As chamadas “doulas da morte” — também conhecidas como doulas de fim de vida — são profissionais que oferecem suporte emocional, psicológico e até espiritual a pessoas em fase terminal e seus familiares. Diferentemente de médicos e enfermeiros, elas não atuam com intervenções clínicas, mas com acolhimento, escuta e preparação para o processo de despedida.
A própria atriz reconheceu que a escolha pode soar incomum, mas reforçou que se trata de um caminho ligado ao cuidado humano. Durante sua fala, destacou que, em muitos casos, familiares não conseguem suprir todas as necessidades emocionais de quem está morrendo — seja por desgaste, rotina ou impacto psicológico —, o que abre espaço para esse tipo de atuação especializada.

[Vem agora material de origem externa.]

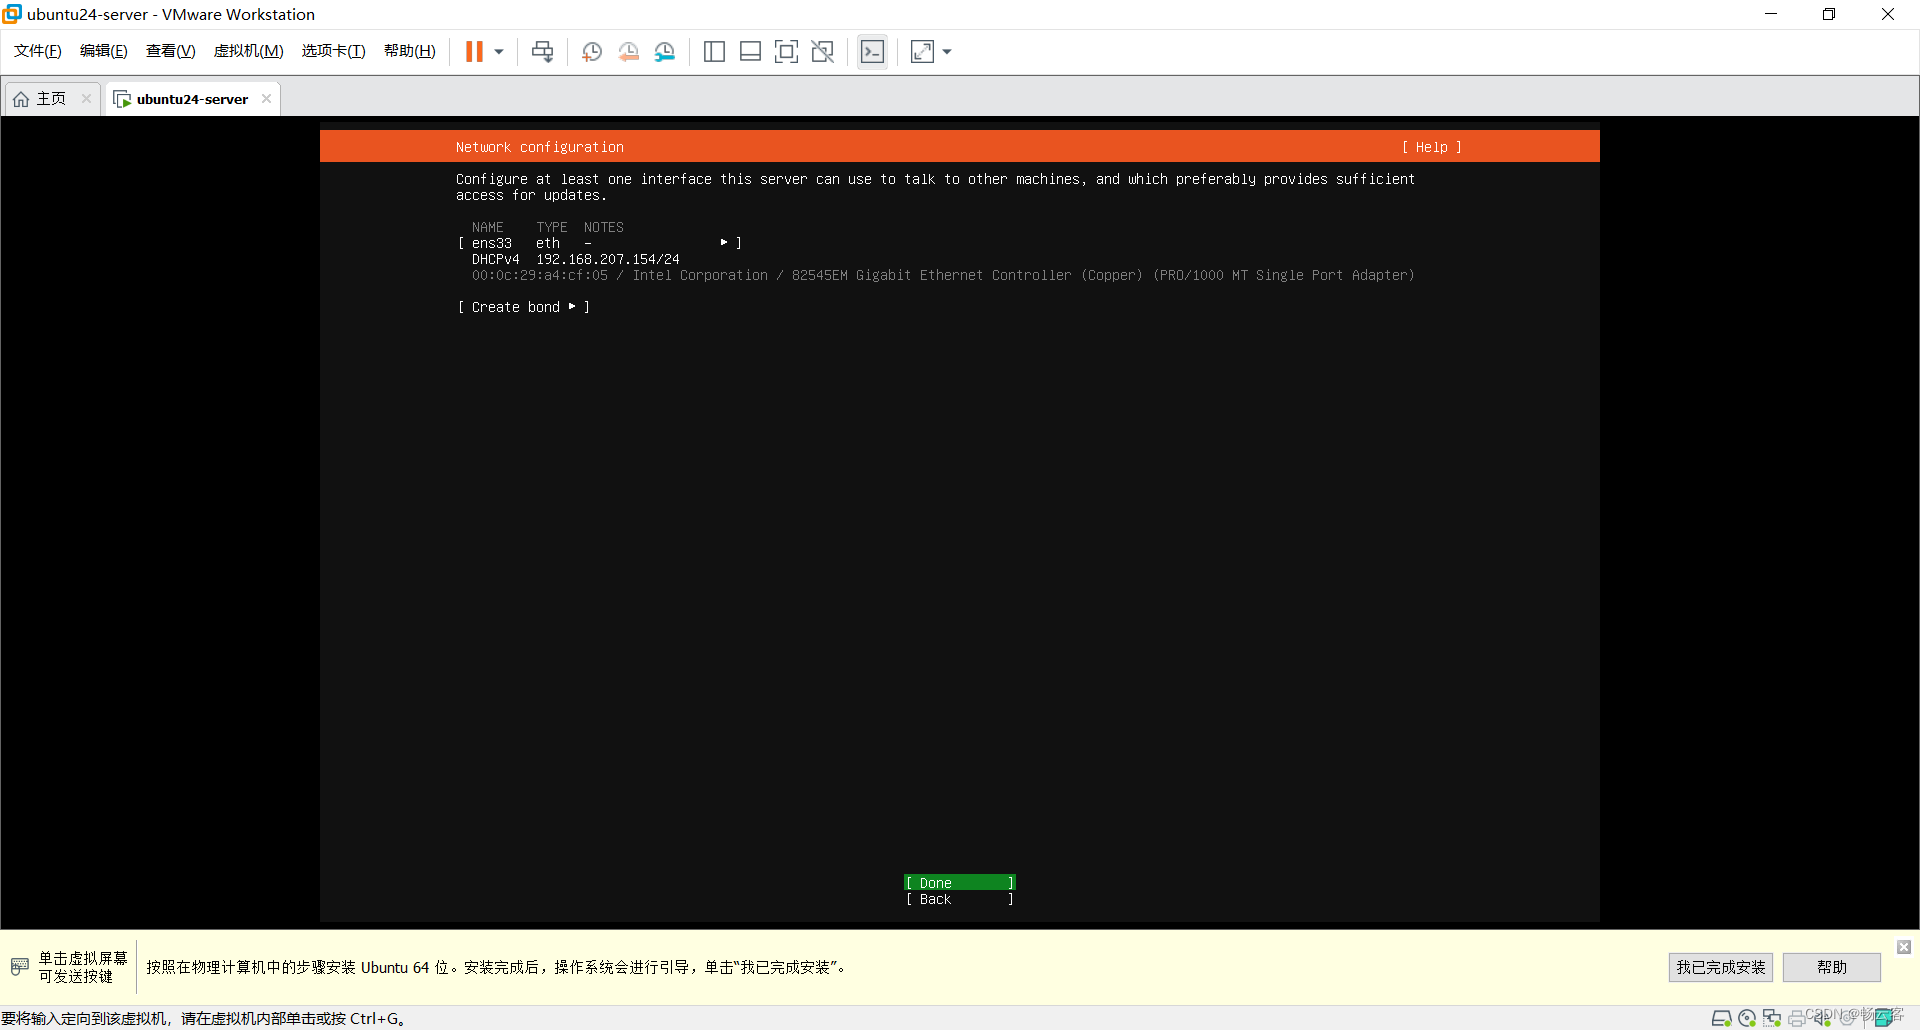Click the send Ctrl+Alt+Del toolbar icon
Screen dimensions: 1920x1030
(542, 52)
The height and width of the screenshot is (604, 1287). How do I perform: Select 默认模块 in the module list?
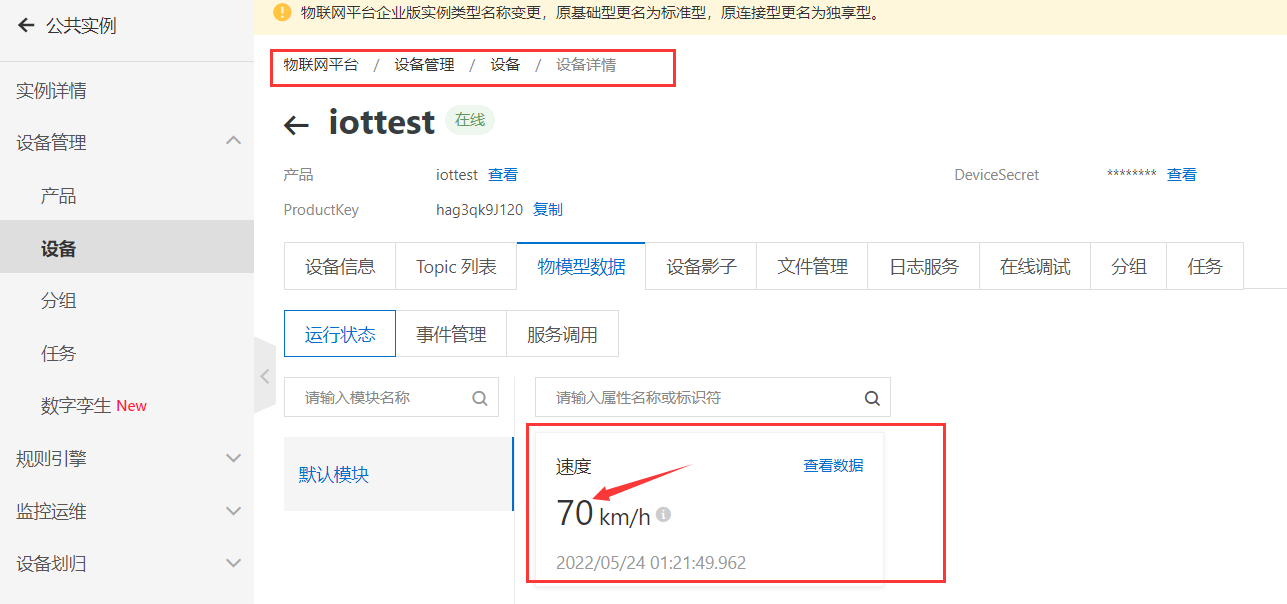click(334, 475)
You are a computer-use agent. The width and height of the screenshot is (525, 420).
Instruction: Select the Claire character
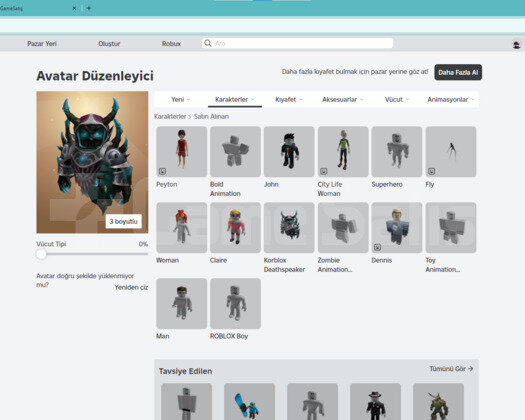[235, 227]
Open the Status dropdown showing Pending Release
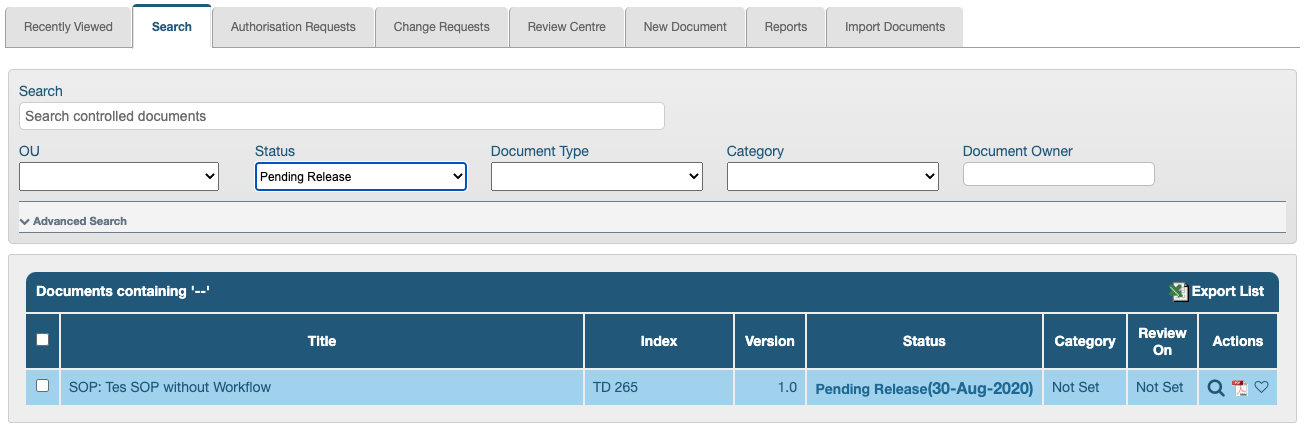The width and height of the screenshot is (1304, 429). (x=361, y=177)
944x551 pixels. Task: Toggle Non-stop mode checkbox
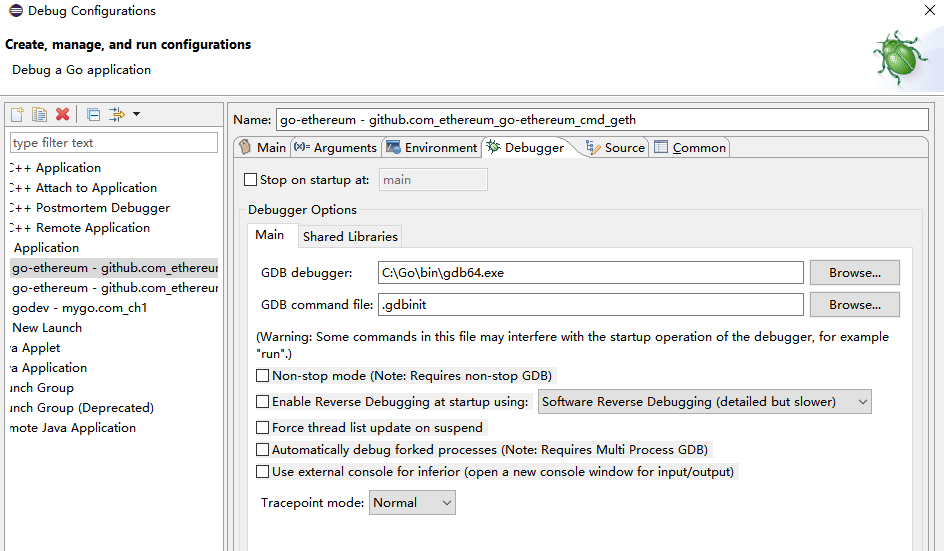coord(263,376)
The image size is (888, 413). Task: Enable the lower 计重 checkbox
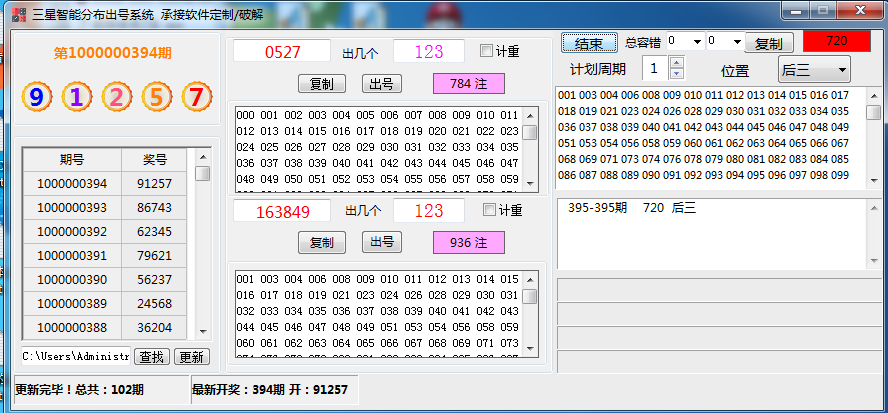489,210
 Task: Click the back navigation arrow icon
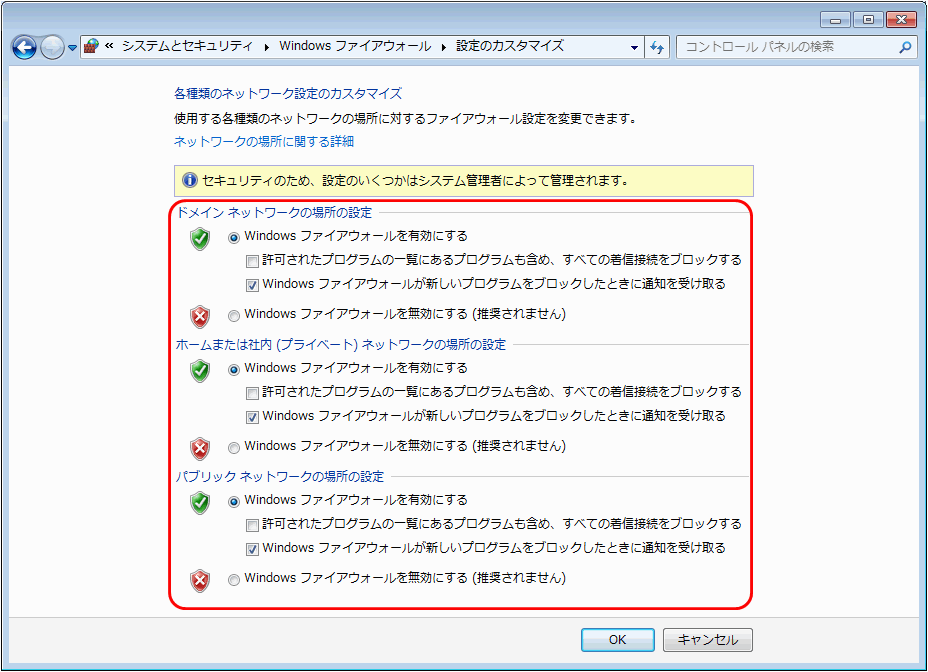click(23, 46)
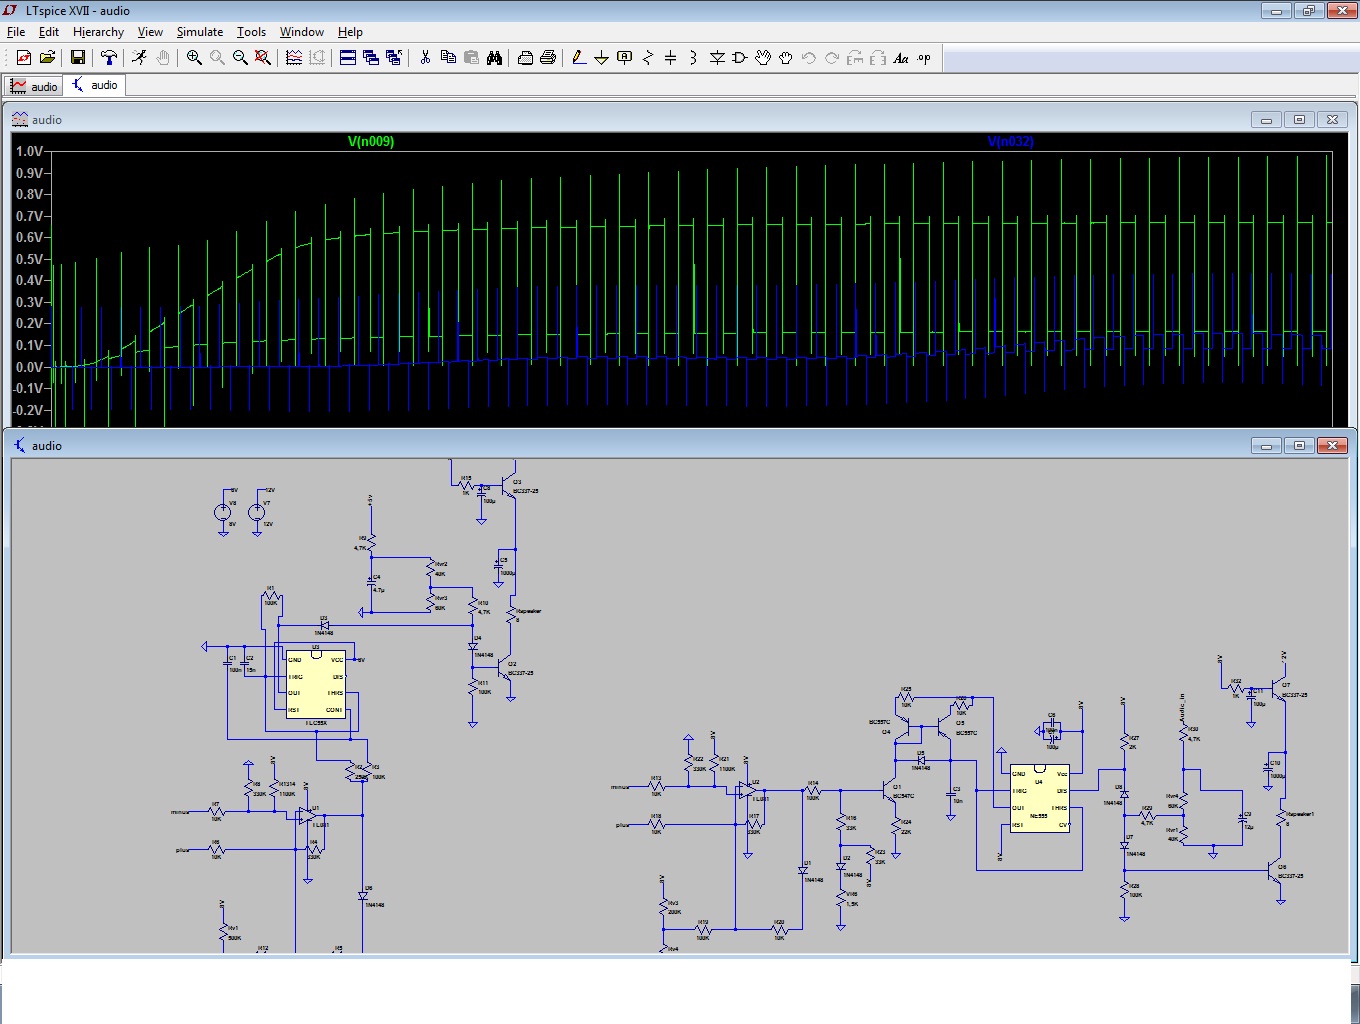Select the Zoom In magnifier tool
Viewport: 1360px width, 1024px height.
pyautogui.click(x=194, y=58)
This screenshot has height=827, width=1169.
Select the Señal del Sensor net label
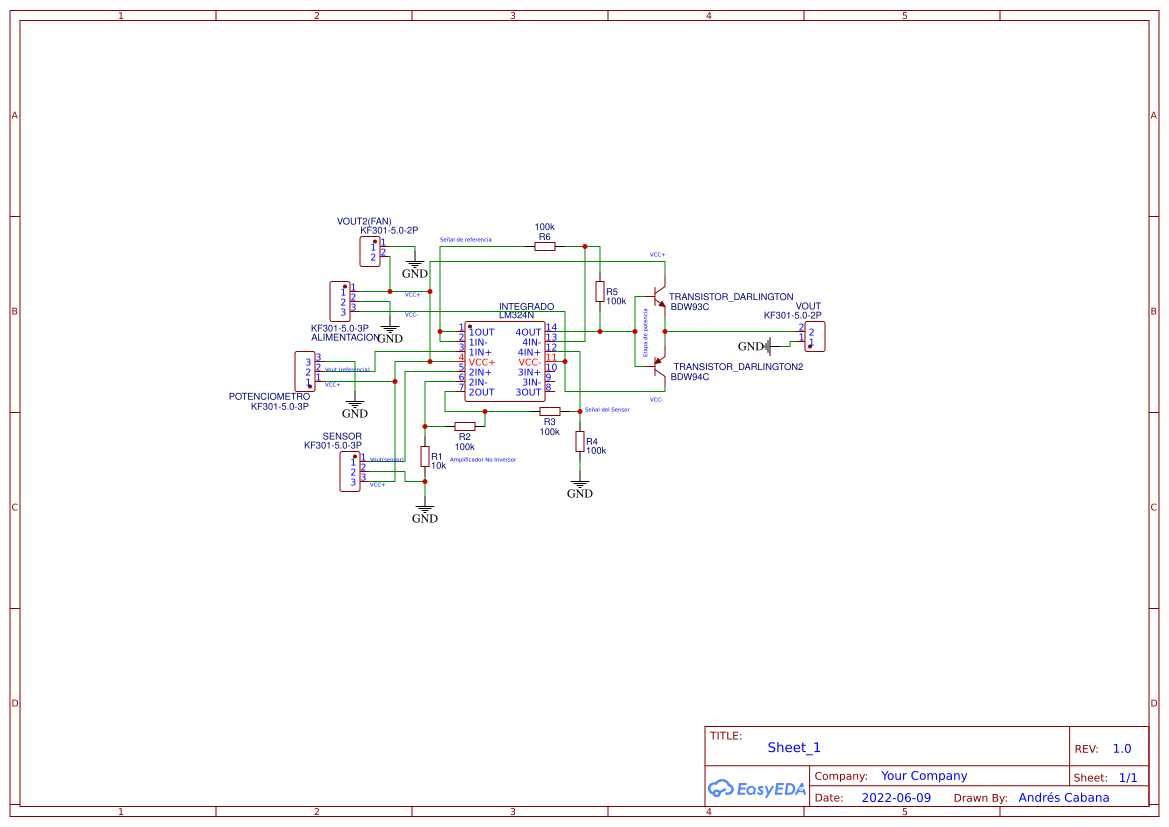tap(608, 409)
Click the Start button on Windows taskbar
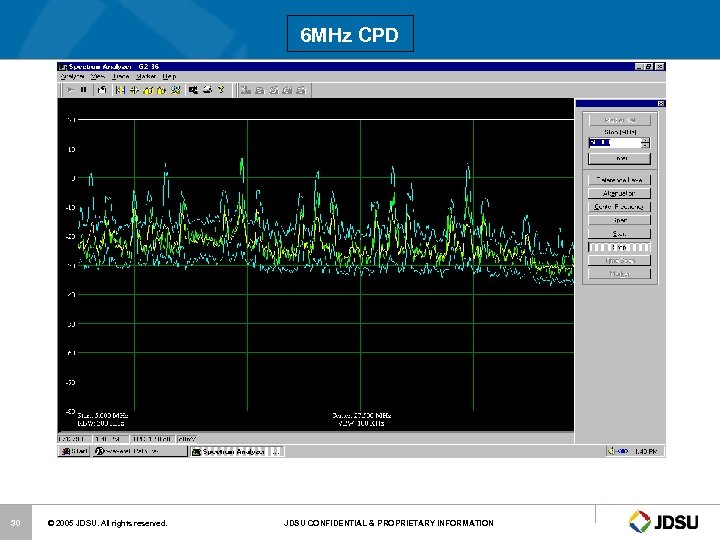720x540 pixels. click(75, 451)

O movimento também reflete uma tendência crescente. Nos últimos anos, a procura por profissionais de fim de vida aumentou, impulsionada por discussões sobre morte digna, saúde mental e humanização do cuidado. A decisão de Kidman se insere nesse contexto, conectando sua trajetória pessoal a um novo tipo de atuação fora das telas.
Mesmo com a nova formação em andamento, a atriz não indicou que pretende abandonar a carreira artística. A iniciativa, segundo ela, faz parte de um processo de desenvolvimento pessoal e de ressignificação do luto, após também ter perdido o pai em 2014.